THE INPUT:
--- START ---

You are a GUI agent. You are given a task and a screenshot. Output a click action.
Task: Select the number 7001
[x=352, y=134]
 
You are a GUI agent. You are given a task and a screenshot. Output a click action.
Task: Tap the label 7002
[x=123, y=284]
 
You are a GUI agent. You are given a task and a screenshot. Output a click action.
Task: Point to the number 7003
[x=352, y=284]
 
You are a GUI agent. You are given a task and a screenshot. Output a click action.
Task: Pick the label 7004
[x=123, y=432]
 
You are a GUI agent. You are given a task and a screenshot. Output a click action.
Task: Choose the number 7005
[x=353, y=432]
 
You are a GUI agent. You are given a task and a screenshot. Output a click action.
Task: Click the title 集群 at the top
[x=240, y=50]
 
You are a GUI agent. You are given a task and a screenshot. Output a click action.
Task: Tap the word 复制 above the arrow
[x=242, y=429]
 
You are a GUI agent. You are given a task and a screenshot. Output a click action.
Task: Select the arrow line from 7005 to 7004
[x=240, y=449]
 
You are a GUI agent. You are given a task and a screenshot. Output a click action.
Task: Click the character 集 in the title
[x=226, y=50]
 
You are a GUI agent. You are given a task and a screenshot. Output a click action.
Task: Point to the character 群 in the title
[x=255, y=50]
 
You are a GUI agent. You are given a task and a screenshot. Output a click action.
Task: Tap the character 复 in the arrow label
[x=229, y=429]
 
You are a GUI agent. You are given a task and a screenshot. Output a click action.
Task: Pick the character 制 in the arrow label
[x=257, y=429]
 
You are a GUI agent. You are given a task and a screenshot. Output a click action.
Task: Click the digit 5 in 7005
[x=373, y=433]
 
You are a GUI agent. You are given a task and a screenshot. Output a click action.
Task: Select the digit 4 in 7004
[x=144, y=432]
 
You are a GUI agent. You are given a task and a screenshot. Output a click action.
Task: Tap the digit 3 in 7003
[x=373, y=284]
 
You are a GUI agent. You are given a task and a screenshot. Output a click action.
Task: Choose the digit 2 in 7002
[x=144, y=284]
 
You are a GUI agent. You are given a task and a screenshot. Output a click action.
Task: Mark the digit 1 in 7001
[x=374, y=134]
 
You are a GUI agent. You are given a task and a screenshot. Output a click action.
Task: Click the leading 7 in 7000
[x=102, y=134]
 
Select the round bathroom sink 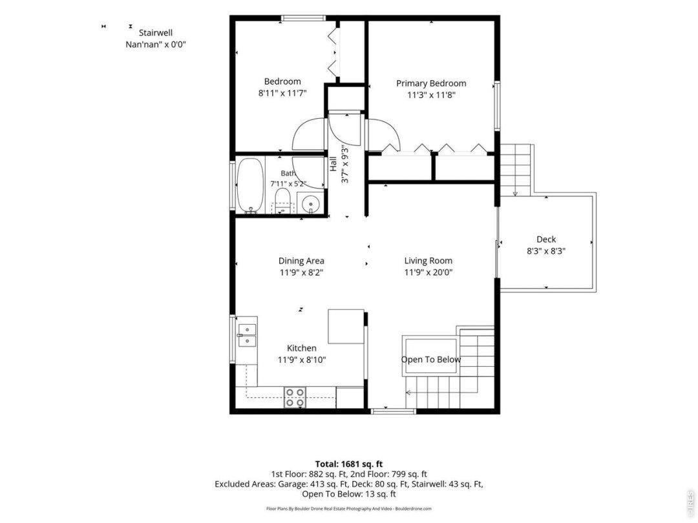pyautogui.click(x=310, y=204)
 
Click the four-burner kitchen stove pyautogui.click(x=295, y=397)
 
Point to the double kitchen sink pyautogui.click(x=247, y=335)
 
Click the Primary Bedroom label pyautogui.click(x=431, y=83)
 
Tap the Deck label pyautogui.click(x=546, y=240)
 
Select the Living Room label pyautogui.click(x=428, y=261)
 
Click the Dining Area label pyautogui.click(x=301, y=261)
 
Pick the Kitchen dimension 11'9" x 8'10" pyautogui.click(x=302, y=360)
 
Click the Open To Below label pyautogui.click(x=431, y=360)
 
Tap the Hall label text pyautogui.click(x=333, y=163)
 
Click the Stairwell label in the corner pyautogui.click(x=156, y=32)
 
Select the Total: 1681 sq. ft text pyautogui.click(x=349, y=464)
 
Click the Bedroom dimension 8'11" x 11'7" pyautogui.click(x=282, y=94)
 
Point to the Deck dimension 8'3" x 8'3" pyautogui.click(x=546, y=251)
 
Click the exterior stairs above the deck pyautogui.click(x=517, y=170)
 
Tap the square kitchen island pyautogui.click(x=346, y=327)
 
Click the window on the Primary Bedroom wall pyautogui.click(x=497, y=107)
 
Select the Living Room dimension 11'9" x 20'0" pyautogui.click(x=428, y=272)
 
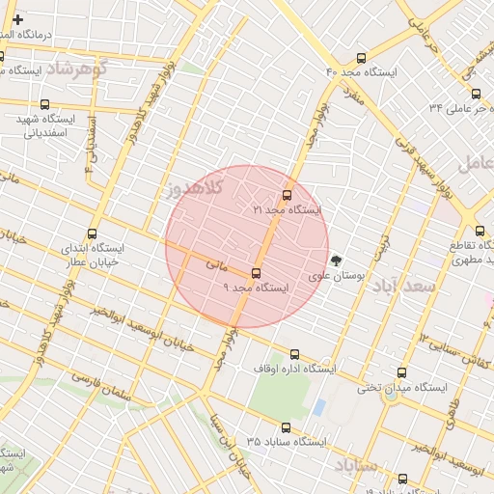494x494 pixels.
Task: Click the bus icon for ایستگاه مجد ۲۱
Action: [x=287, y=194]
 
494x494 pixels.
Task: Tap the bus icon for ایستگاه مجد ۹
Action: [x=256, y=273]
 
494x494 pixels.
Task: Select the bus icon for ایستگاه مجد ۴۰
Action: [x=361, y=58]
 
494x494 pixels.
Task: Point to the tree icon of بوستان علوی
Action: [x=336, y=260]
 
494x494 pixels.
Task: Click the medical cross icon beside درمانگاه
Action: [x=17, y=19]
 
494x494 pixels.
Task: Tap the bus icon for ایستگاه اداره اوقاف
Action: [x=294, y=353]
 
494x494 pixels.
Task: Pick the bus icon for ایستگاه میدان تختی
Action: [x=401, y=372]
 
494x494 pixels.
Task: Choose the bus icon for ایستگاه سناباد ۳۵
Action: [x=286, y=427]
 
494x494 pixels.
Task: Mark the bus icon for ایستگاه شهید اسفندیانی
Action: [x=44, y=104]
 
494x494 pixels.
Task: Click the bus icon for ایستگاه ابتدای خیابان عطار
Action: [x=92, y=233]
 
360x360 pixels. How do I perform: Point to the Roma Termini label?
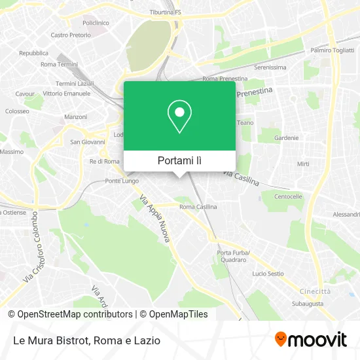[59, 64]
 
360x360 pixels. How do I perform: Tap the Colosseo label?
[17, 111]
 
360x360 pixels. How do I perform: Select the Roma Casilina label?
[198, 207]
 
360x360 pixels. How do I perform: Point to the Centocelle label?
[288, 196]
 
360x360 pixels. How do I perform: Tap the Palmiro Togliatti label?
[331, 50]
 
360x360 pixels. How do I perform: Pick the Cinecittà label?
[311, 291]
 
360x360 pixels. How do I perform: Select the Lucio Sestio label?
[267, 274]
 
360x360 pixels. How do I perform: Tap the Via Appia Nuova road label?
[156, 219]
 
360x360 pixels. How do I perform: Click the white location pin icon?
[179, 117]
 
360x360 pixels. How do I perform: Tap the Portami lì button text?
[179, 160]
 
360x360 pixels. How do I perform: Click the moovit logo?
[311, 339]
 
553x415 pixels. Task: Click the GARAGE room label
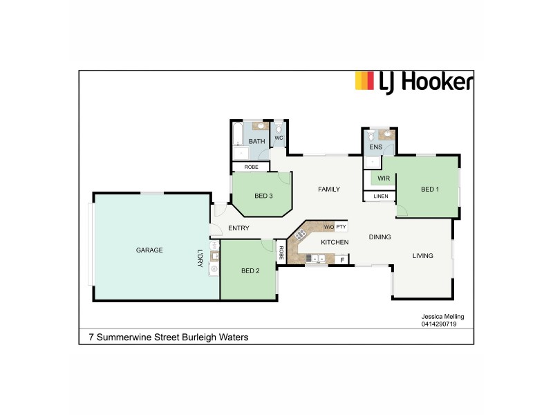pos(149,250)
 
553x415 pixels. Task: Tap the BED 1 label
pos(430,190)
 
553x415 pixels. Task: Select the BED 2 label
pos(250,270)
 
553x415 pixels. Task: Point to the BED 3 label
pos(263,196)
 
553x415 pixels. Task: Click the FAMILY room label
pos(329,189)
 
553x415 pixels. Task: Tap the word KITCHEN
pos(335,242)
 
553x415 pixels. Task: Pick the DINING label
pos(379,237)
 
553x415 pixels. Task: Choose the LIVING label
pos(422,256)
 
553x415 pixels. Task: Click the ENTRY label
pos(238,228)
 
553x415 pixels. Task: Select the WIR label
pos(384,178)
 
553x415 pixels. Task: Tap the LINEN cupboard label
pos(381,196)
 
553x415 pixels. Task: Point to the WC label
pos(279,138)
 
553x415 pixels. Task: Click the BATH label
pos(256,142)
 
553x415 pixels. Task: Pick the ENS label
pos(376,147)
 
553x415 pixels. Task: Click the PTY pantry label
pos(341,227)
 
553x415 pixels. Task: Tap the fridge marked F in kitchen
pos(341,260)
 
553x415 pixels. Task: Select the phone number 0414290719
pos(440,324)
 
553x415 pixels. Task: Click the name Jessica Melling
pos(442,317)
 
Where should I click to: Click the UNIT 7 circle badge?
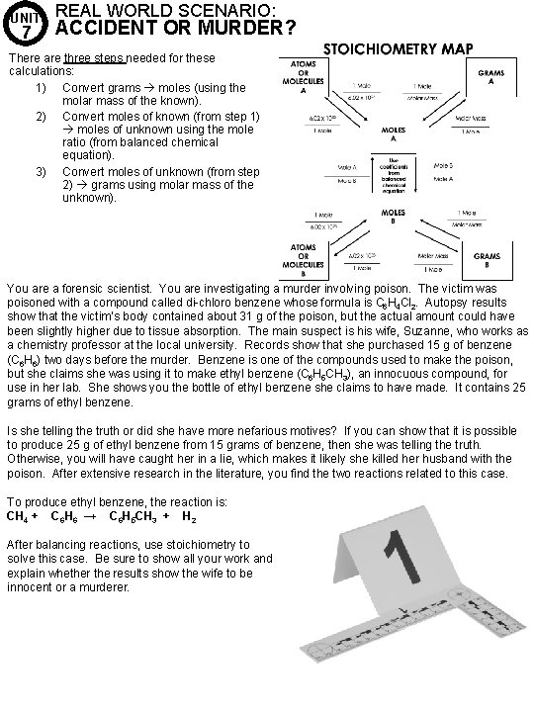[x=29, y=25]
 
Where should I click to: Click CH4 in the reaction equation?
[x=18, y=515]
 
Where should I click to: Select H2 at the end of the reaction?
[x=188, y=515]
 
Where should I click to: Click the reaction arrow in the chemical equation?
[x=88, y=515]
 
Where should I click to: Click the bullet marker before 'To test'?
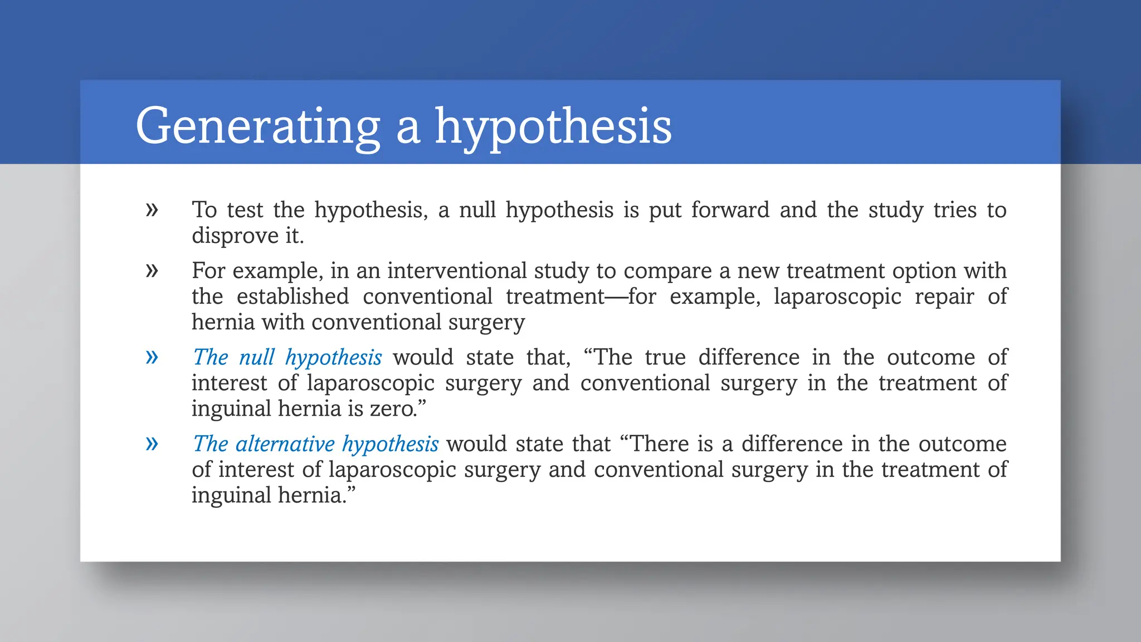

--- END ---

CHALLENGE:
Copy the data from the line containing "Tap the Hall" through the line containing "Click the Bedroom", without changing anything.

TASK RESULT:
Tap the Hall label text pyautogui.click(x=333, y=163)
 
Click the Stairwell label in the corner pyautogui.click(x=156, y=32)
 
Select the Total: 1681 sq. ft text pyautogui.click(x=349, y=464)
 
Click the Bedroom dimension 8'11" x 11'7" pyautogui.click(x=282, y=94)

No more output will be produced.